United States District Court, S.D. New York

January 19, 2017

JONATHAN HANSEN, individually and on behalf of all others similarly situated, Plaintiff,
v.
FERRELLGAS PARTNERS, L.P., et al., Defendants. JAMES A. MASSIE, individually and on behalf of all others similarly situated, Plaintiff,
v.
FERRELLGAS PARTNERS, L.P., et al., Defendants. THOMAS BABCOCK, individually and on behalf of all others similarly situated, Plaintiff,
v.
FERRELLGAS PARTNERS, L.P., et al., Defendants.

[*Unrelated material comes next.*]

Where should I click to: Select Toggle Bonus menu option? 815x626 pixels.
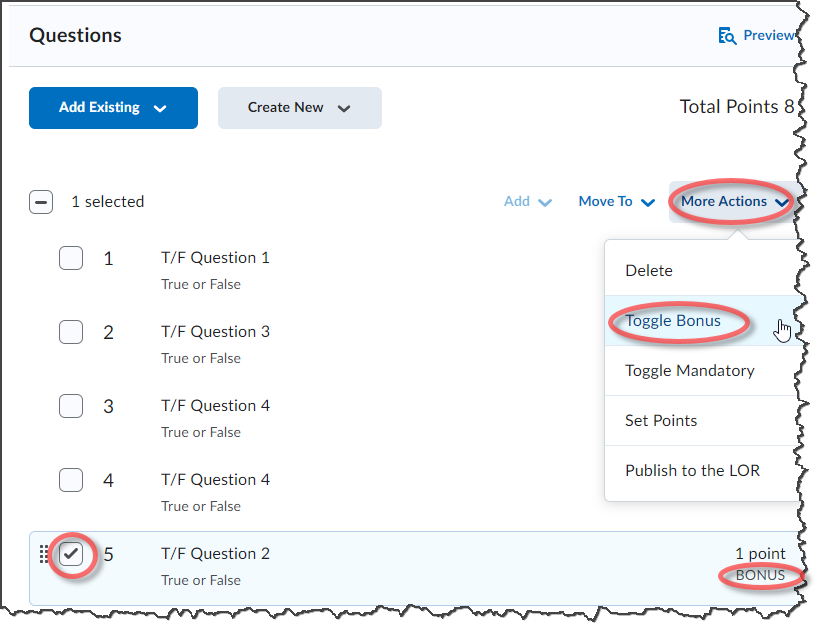(x=673, y=321)
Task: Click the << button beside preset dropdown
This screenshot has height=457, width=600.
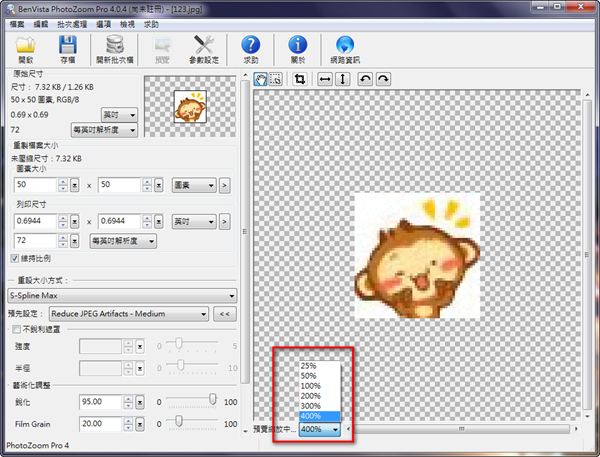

          OPINION AND ORDER

          RICHARD J. SULLIVAN UNITED STATES DISTRICT JUDGE

         Before the Court are three putative class action suits brought on behalf of investors who claim to have suffered damages as a result of Defendants' alleged misconduct in violation of Sections 10(b) and 20(a) of the Securities Exchange Act of 1934 and Securities and Exchange Commission Rule 10b-5. Now before the Court are six motions pursuant to the Private Securities Litigation Reform Act of 1995 (“PSLRA”) filed by persons or groups of persons seeking consolidation of the three actions, appointment as lead plaintiff, and appointment of their counsel as lead counsel for the putative class. Those motions were fully briefed by December 23, 2016. For the reasons set forth below, the Court consolidates the cases, appoints movants Susan Batai, Joel Brenner (individually and as trustee for the Joel Brenner MPP Plan & Trust), Kevin Gaberlavage, and Lazy Dogs Partnership LLLP (the “Batai Group”) as co-lead plaintiffs, and appoints Kessler Topaz Meltzer & Check, LLP (“Kessler Topaz”) as lead counsel.

         I. Background

         On November 14, 2016, the Court so-ordered a stipulation between Defendants and the first-filing plaintiff in case number 16-cv-7840 (Jonathan Hansen), which indicated that, under the PSLRA, 15 U.S.C. § 78u-4(a)(3)(A)(i), lead plaintiff motions were due by December 5, 2016. (16-cv-7840, Doc. No. 11.)[1] As noted above, on December 5, 2016, six persons or groups of persons filed lead plaintiff motions. (Doc. Nos. 12, 15, 16, 21, 22, 25.) The movants and their choice of counsel include: (1) Frank Gracar, represented by Hagens Berman Sobol Shapiro LLP, (2) James R. Baxter, represented by Kahn Swick & Foti, LLC, (3) Kevin Sheetz, represented by Faruqi & Faruqi, LLP, (4) Thomas Babcock, Michael Conforti, Hal Scofield, and Mary Thornton (collectively, the “Babcock Group”), represented by The Rosen Law Firm, P.A. and Bronstein, Gewirtz & Grossman, LLC, (5) Alan Carlsen, Ernest Davis, Timothy Lopatofsky, and L. Lee Williams, Jr. (collectively, the “Carlsen Group”), represented by Kirby McInerney LLP and Glancy Prongay & Murray LLP, and (6) the Batai Group, represented by Kessler Topaz.[2] Named plaintiffs Jonathan Hansen and James A. Massie, who filed the complaints in case numbers 16-cv-7840 and 16-cv-8850, respectively, have not filed lead plaintiff motions.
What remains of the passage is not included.